## THINGS TO DO
a: Answer these questions about the forestry report:
(i) What was the foam coming out of the red oak tree?
(ii) Whose Forest Pest Forester confirmed the cause of the fading pine needles?
(iii) Which disease does the photo caption name?
b: Resume the forestry report after its last line and write what comes next.
___ EXCERPTED PASSAGE
During the months we have been working remotely I have remained in contact with my forestry and wildlife clients in Laurens by phone, text and email. Answering a wide array of questions including several about dying pine trees with beetle issues, identifying unknown trees, and identifying a snake. Several questions about controlling pond weeds. Other questions like what is the foam coming out of my red oak tree (slime flux), and how do I grow Christmas trees. There were some traditional forest management questions too. Particularly on how can I get a forest management plan done, and what type of site preparation work do I need to do before replanting pine trees. I was able to walk over some timberland properties and provide advice about thinning or final harvesting the timber. There was one occurrence of an unusual disease affecting a tract of timber. Pine tree needles were fading and dying in early spring, but the trees were not dying. After consultation with SC Forestry Commission, Forest Pest Forester, it was confirmed to be a needle blight fungus infecting the trees. Most all the trees put on new growth and recovered.
Trees infested by Ploioderma needle blight. Photo Tom Brant.
______
___ DATASET CONTENT
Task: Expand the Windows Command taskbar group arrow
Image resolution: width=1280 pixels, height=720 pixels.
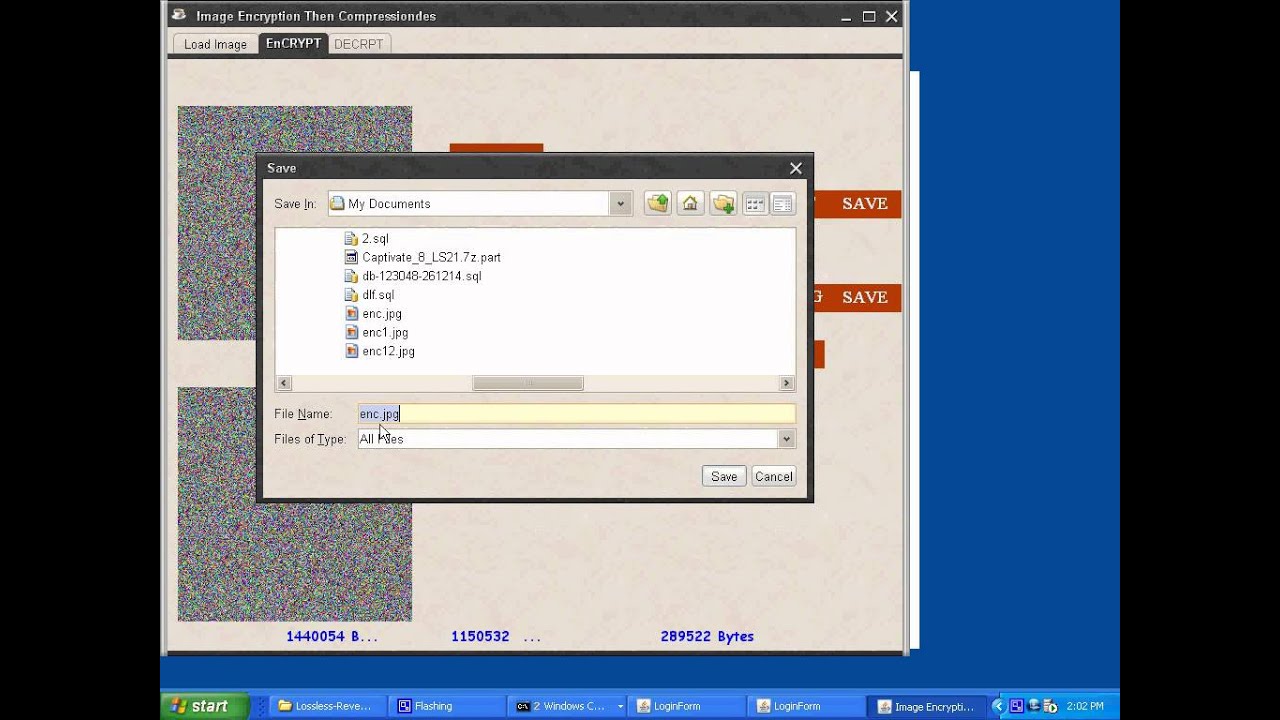Action: [x=620, y=706]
______
## EXERCISE RESULTS
a:
(i) Slime flux
(ii) The SC Forestry Commission's
(iii) Ploioderma needle blight

b:
Several virtual program announcements were sent to my client list. The announcements included program topics on invasive plants, invasive insects, pesticide credit classes, and on timber tax issues. One directed specifically to women was the Women Owning Woodlands program.
I have remained in contact with the Laurens County Forest Landowners Association Board members concerning their quarterly meetings and what their plans for these meetings would be. The current Board members were asked and agreed to remain in place moving forward to 2021, to provide continuity in leadership for the Association. I also worked with a group of other Agents to provide Virtual Association programs to Association members. We presented programs on Fall Wildlife Food Plots, and on Controlling Privet in Your Woodlands.
I assisted with a series of demonstration plots installed on the John de la Howe school property in McCormick County. Separate plots on chemically controlling both, kudzu on timberland and controlling understory competition in timber stands, were set up and treated. The goal was to have in person tours, for timberland owners in the surrounding counties, of the resulting treatments. But issues around the COVID virus prevented those form taking place. A virtual program discussing the results is being created.
View across several kudzu control demo plots. Photo Tom Brant.
Understory vegetation being affected by treatment in hardwood demo plot. Photo Tom Brant.